EmbeddingGemma: Google’s 308M On-Device Text Embedding with Top MTEB Scores
What EmbeddingGemma is
EmbeddingGemma is Google’s compact open text embedding model optimized for on-device AI. It is designed to balance efficiency and high retrieval performance so developers can run embeddings locally on mobile devices and offline environments.
Compact size and low latency
At just 308 million parameters, EmbeddingGemma is lightweight enough to operate on consumer devices and in offline scenarios. Despite its small footprint, it delivers competitive retrieval quality compared to much larger models. Inference latency is very low — sub-15 ms for 256 tokens on EdgeTPU — making it suitable for real-time and interactive applications.
Multilingual strength and MTEB results
EmbeddingGemma was trained across more than 100 languages and achieved the highest ranking on the Massive Text Embedding Benchmark (MTEB) among models under 500M parameters. Its cross-lingual retrieval and semantic search capabilities match or outperform embedding models nearly twice its size, which is notable for multilingual and global applications.

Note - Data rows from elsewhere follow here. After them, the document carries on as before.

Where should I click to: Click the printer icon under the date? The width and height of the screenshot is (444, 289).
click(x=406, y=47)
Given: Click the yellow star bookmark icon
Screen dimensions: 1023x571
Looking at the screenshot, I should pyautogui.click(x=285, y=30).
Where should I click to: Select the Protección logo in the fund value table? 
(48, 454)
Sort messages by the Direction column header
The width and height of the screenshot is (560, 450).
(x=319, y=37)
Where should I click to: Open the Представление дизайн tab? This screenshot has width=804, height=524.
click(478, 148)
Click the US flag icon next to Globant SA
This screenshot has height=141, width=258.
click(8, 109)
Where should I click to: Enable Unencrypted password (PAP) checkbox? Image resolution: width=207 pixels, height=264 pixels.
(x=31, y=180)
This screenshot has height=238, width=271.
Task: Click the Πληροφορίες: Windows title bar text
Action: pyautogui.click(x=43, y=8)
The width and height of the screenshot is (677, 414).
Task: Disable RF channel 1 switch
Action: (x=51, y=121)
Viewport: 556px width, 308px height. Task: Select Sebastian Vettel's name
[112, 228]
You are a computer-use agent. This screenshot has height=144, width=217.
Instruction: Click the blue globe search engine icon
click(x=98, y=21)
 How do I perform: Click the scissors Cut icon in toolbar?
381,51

Architecture and embedding characteristics
The model uses a Gemma 3–based encoder backbone with mean pooling. Unlike Gemma 3 variants that include multimodal bidirectional attention for images, EmbeddingGemma employs a standard transformer encoder stack with full-sequence self-attention — the typical choice for text embedding models. It produces 768-dimensional vectors and supports sequences up to 2,048 tokens, which is useful for retrieval-augmented generation (RAG) and long-document search. Mean pooling provides fixed-length vectors regardless of input length.
Matryoshka Representation Learning (MRL)
EmbeddingGemma implements Matryoshka Representation Learning (MRL), allowing embeddings to be truncated from 768 dimensions down to 512, 256, or 128 with minimal quality loss. This makes it easy to tune the trade-off between storage/compute efficiency and retrieval precision without retraining the model.

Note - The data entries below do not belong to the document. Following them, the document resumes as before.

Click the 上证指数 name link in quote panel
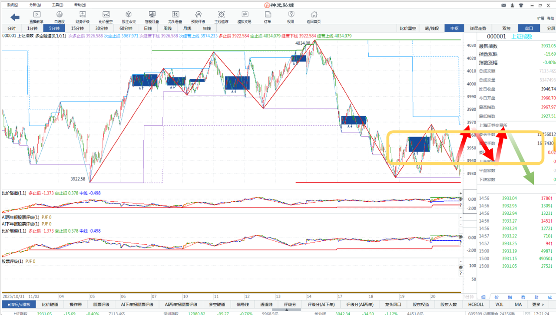 (x=522, y=36)
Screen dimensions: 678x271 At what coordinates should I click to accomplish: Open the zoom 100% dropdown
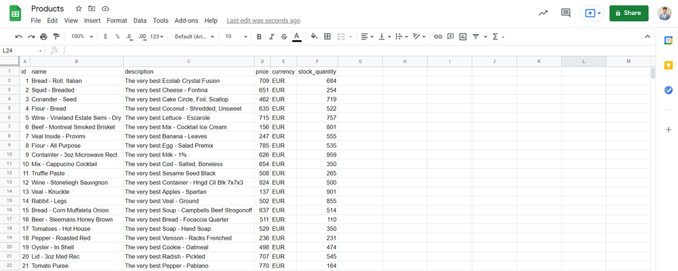[x=82, y=37]
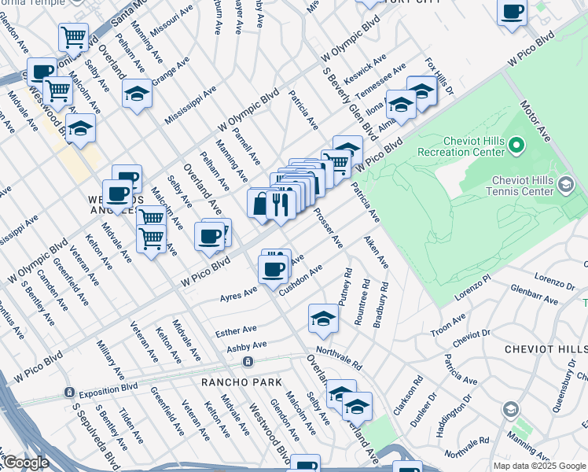
Task: Click the restaurant fork and knife marker
Action: (x=281, y=205)
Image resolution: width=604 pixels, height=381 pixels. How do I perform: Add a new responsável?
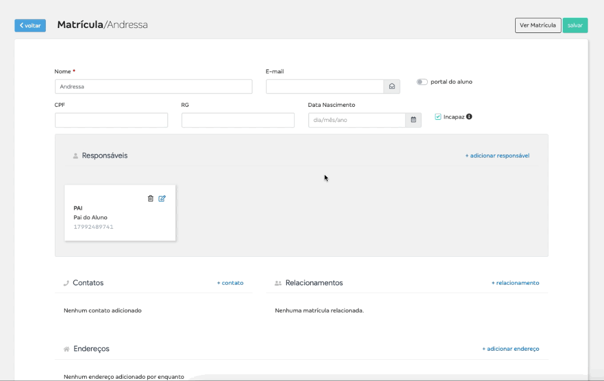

Offline, on-device, and privacy-focused use
The model is explicitly designed for on-device, offline-first scenarios. It shares a tokenizer with Gemma 3n, enabling embeddings to directly power compact local RAG systems and improving privacy by avoiding cloud inference.
Ecosystem and integrations
EmbeddingGemma integrates with common ML and retrieval tooling, enabling developers to add it to existing pipelines quickly:
- Hugging Face (transformers, Sentence-Transformers, transformers.js)

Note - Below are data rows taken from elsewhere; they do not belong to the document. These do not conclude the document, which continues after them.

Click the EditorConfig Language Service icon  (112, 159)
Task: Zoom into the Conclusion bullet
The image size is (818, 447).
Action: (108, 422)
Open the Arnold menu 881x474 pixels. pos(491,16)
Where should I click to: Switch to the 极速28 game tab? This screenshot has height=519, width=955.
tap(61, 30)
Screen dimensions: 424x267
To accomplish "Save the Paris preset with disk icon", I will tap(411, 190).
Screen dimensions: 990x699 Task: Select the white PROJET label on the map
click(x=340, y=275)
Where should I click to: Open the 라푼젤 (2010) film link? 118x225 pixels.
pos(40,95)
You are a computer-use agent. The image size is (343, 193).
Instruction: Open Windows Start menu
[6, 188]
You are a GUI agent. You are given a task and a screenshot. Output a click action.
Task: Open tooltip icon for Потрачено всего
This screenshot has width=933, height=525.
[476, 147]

- LangChain and LlamaIndex for RAG
- Weaviate and other vector databases
- ONNX Runtime for optimized cross-platform deployment
This ecosystem support helps embed EmbeddingGemma into production workflows with minimal friction.
How to implement it in practice
(1) Load and Embed
from sentence_transformers import SentenceTransformer
model = SentenceTransformer("google/embeddinggemma-300m")
emb = model.encode(["example text to embed"])
(2) Adjust Embedding Size Use full 768 dims for maximum accuracy or truncate to 512/256/128 dims for lower memory or faster retrieval.
(3) Integrate into RAG Run similarity search locally (cosine similarity) and feed top results into Gemma 3n for generation. This enables a fully offline RAG pipeline.
Why it matters
EmbeddingGemma demonstrates that smaller embedding models can reach best-in-class retrieval performance while remaining small enough for on-device deployment. It brings together efficiency, multilingual retrieval accuracy, adjustable embedding sizes via MRL, and privacy advantages for offline pipelines. Open weights and wide ecosystem support make it accessible for developers building scalable, privacy-conscious retrieval systems.